• _Work to be completed_: Below are some records. Return exactly their lines from the one containing "Click the plus" through the one containing "Image resolution: width=830", and drop the pictures.

• _Input data_:
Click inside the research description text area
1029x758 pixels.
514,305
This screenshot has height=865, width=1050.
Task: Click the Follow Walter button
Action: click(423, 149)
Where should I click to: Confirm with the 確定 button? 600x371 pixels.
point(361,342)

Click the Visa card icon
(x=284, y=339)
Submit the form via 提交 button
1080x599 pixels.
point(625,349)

...

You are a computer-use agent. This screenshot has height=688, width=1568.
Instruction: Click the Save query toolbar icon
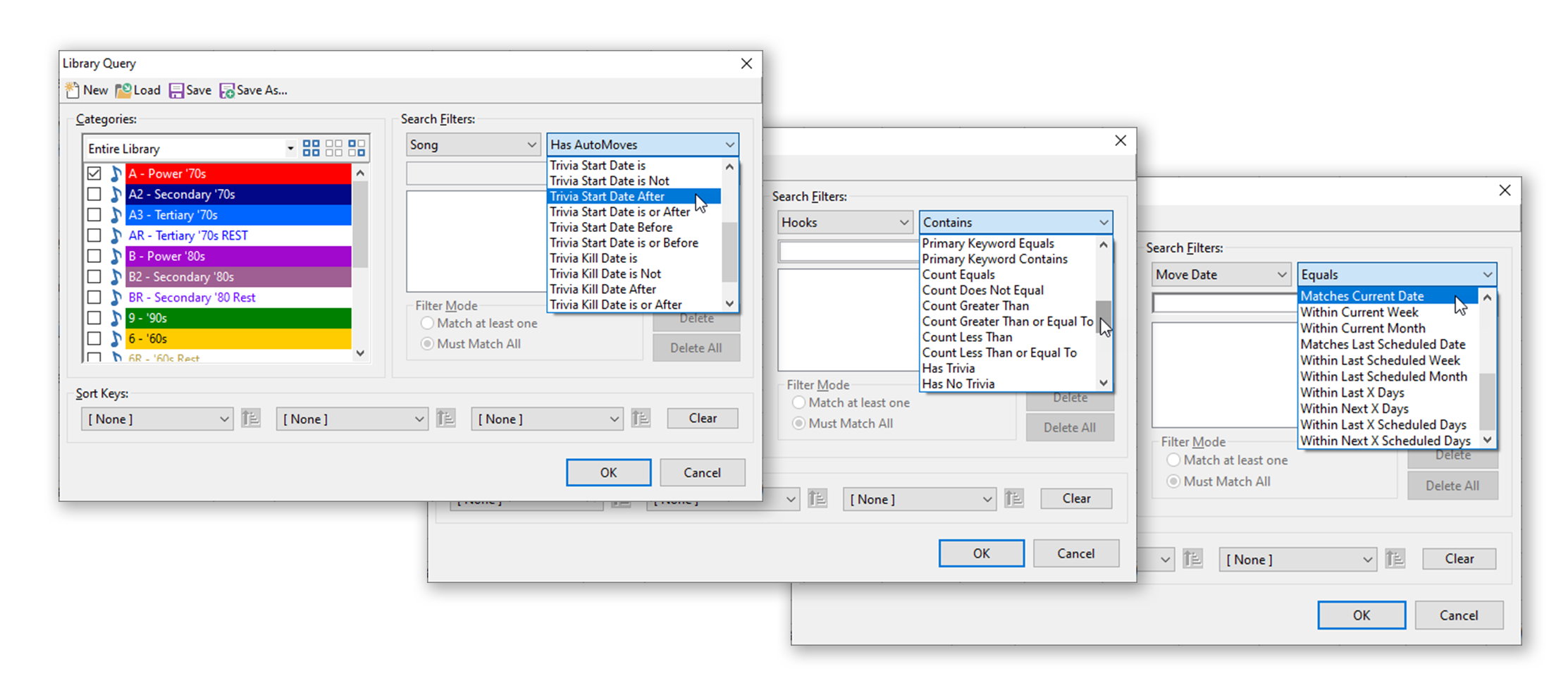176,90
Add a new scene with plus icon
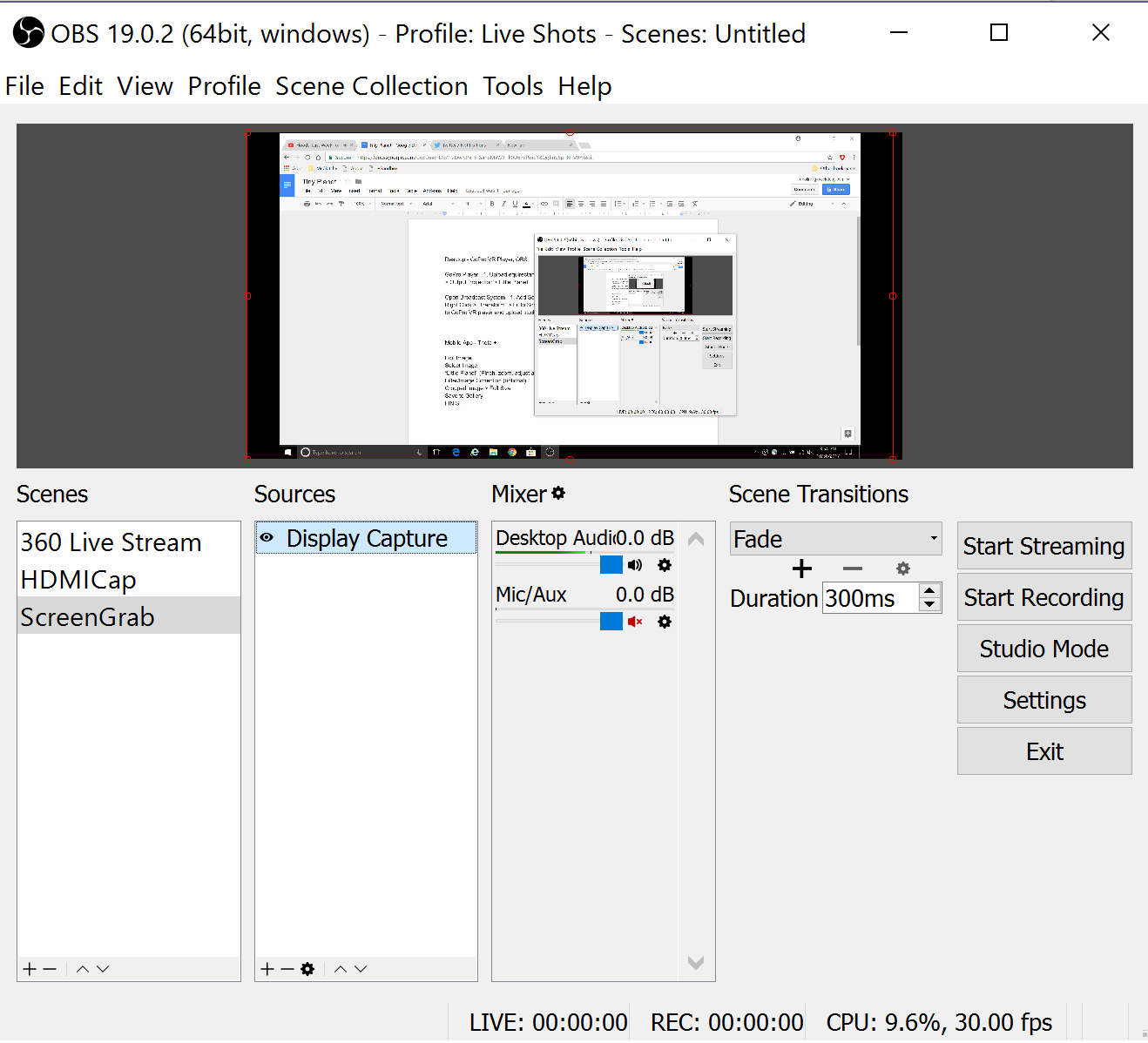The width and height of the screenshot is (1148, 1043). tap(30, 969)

---

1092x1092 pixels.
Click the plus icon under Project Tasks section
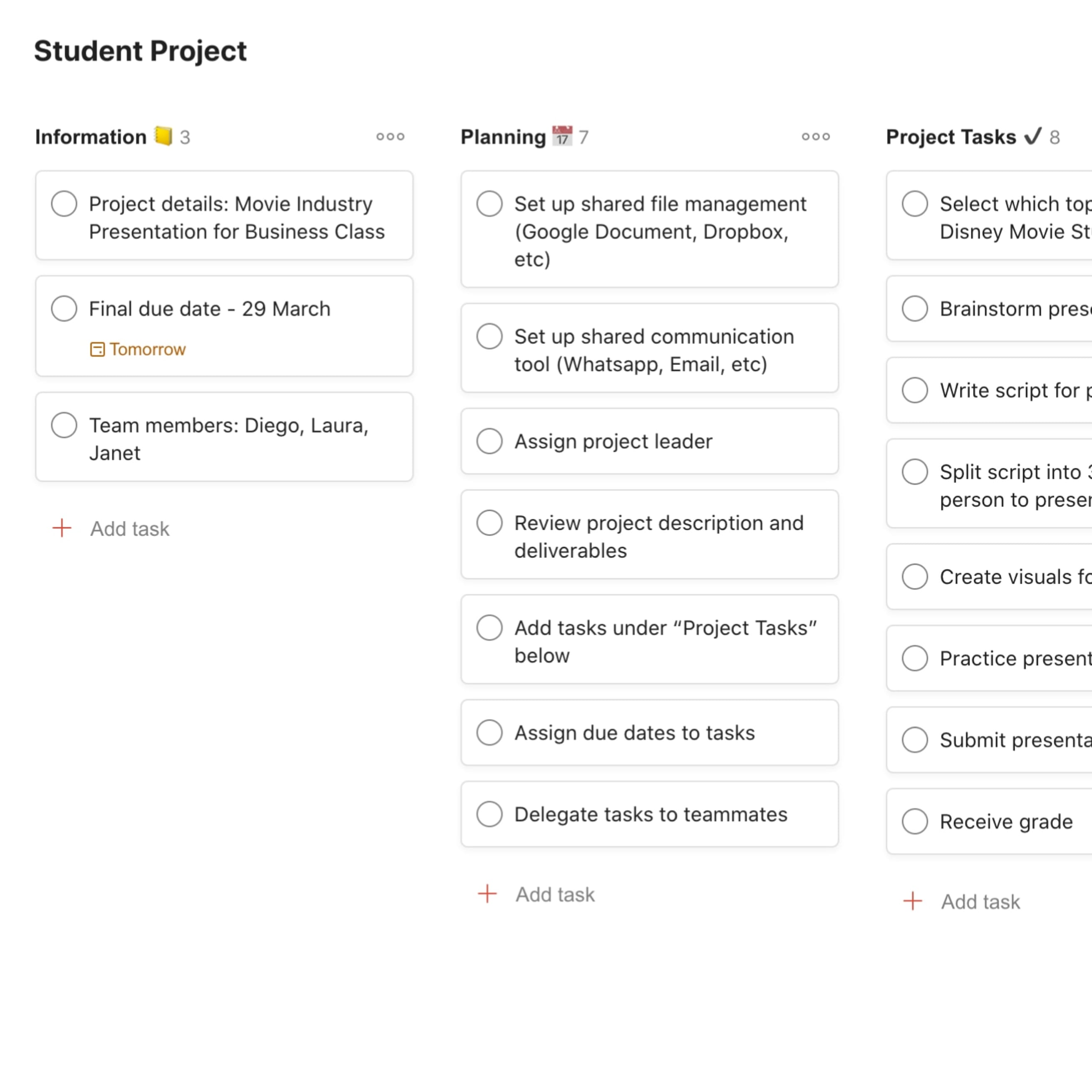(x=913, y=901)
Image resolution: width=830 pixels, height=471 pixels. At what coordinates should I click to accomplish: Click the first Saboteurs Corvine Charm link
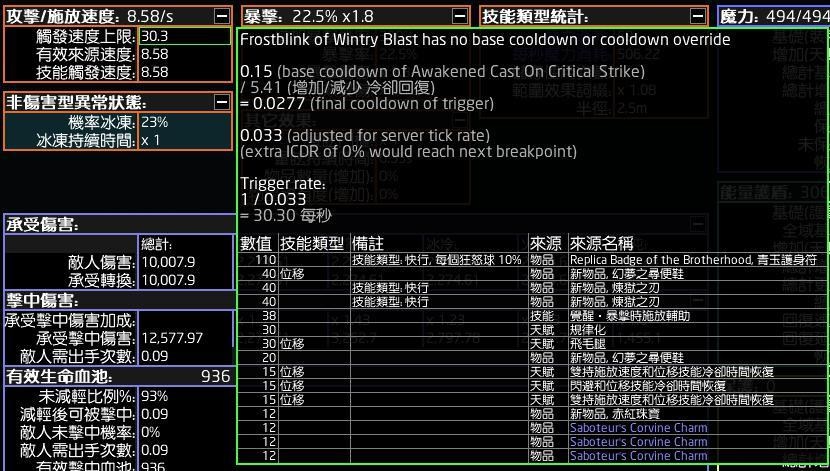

• _Response to the exercise_:
Click the plus icon under Project Tasks section
(x=913, y=901)
Image resolution: width=830 pixels, height=471 pixels. At what coordinates should I click to accomplish: Click the first Saboteurs Corvine Charm link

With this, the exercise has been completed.